November 20, 2015

The Party Is Over: Goldman Sees "Limited Equity Upside" As "Bernanke Put" Is Replaced With "Yellen Call"

This reliance on DMs has a simple explanation: Goldman expects that after three years of disappointment, the development markets are "about to turn the corner: "2016 could be the year EM assets put in a bottom and start to find their feet... there is the prospect of improved growth and better returns, even if it is not a rerun of the roaring 2000s."

Actually no, there isn't, for one simple reason: China has 300%+ debt/GDP and now the entire world is watching. In fact, as Goldman itself admits China's growth is likely about 2% (if not more) below the official, and quite bogus, 7% number. Which means it is all up to India, the same India where the first rumblings against Modi's cabinet were heard loud and clear recently.  In fact, in our modest opinion, if there is one country where the global DM slump will hit next, it is precisely the one country which is growing "faster" than China.

Furthermore, as Goldman itself notes, with oil prices set to continue dropping for at least the next 12 months, the hit to oil-exporting DMs will persist, and the reverse savings glut, aka Quantitative Tightening will continue to wreak havoc on capital flows and asset prices around the globe, all of which suggests that far from a rebound in 2016 GDP, we would expect global growth to drop below 3% for the first time since the financial crisis.

DM growth aside, it is more interesting what Goldman thinks will happen to the US. This is what it says: "We expect all DM economies to grow in 2016, but the US will be the first to grow GDP demand above potential."
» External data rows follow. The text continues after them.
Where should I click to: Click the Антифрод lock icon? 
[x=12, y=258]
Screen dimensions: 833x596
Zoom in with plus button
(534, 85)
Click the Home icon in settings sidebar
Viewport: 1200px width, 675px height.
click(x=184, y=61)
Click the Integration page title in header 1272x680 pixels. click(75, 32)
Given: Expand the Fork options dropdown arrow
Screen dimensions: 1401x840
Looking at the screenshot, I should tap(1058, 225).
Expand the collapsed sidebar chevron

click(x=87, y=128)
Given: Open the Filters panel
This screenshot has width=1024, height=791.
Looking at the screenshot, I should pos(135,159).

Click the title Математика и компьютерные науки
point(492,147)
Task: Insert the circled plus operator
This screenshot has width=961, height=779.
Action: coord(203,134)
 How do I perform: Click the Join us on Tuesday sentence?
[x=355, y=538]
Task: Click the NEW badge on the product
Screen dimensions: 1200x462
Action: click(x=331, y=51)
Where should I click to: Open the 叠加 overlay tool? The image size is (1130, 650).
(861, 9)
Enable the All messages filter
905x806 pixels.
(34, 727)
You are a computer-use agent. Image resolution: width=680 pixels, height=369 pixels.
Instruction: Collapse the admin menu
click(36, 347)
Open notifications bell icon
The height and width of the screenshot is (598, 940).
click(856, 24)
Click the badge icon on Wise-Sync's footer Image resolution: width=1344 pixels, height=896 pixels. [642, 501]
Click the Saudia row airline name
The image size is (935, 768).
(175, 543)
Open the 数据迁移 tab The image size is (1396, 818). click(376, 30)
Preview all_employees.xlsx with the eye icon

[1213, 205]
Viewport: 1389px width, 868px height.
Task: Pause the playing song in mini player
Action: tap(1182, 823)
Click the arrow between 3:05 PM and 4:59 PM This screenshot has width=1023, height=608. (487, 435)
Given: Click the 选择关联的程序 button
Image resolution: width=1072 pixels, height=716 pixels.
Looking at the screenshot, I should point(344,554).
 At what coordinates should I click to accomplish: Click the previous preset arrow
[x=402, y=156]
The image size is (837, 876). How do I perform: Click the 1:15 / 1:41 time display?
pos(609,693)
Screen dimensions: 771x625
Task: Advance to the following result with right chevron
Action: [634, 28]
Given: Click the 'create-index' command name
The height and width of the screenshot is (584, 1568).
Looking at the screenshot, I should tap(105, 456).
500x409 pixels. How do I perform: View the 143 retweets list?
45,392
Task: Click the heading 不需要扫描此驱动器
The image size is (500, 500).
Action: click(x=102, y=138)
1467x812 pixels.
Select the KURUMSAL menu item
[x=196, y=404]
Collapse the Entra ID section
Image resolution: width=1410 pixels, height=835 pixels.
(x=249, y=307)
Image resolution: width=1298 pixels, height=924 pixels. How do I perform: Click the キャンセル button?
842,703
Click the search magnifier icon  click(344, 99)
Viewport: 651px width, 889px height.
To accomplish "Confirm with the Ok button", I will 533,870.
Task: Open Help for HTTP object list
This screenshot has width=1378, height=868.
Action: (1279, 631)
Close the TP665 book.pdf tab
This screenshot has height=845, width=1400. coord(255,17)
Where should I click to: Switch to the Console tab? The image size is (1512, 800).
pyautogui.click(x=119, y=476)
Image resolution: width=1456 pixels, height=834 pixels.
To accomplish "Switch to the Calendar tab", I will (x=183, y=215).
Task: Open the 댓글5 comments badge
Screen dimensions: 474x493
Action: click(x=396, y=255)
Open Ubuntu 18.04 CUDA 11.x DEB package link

Which brings us to the topic of this post: if the US economy does indeed grow "above potential" as Goldman expects, what does that mean for US capital markets? According to the firm, the shift in central bank posture in 2016 will be unprecedented, and instead of the "Bernanke Put" which pushed markets from 666 to over 2100 recently while the US economy kept deteriorating, will be replaced by the "Yellen Call."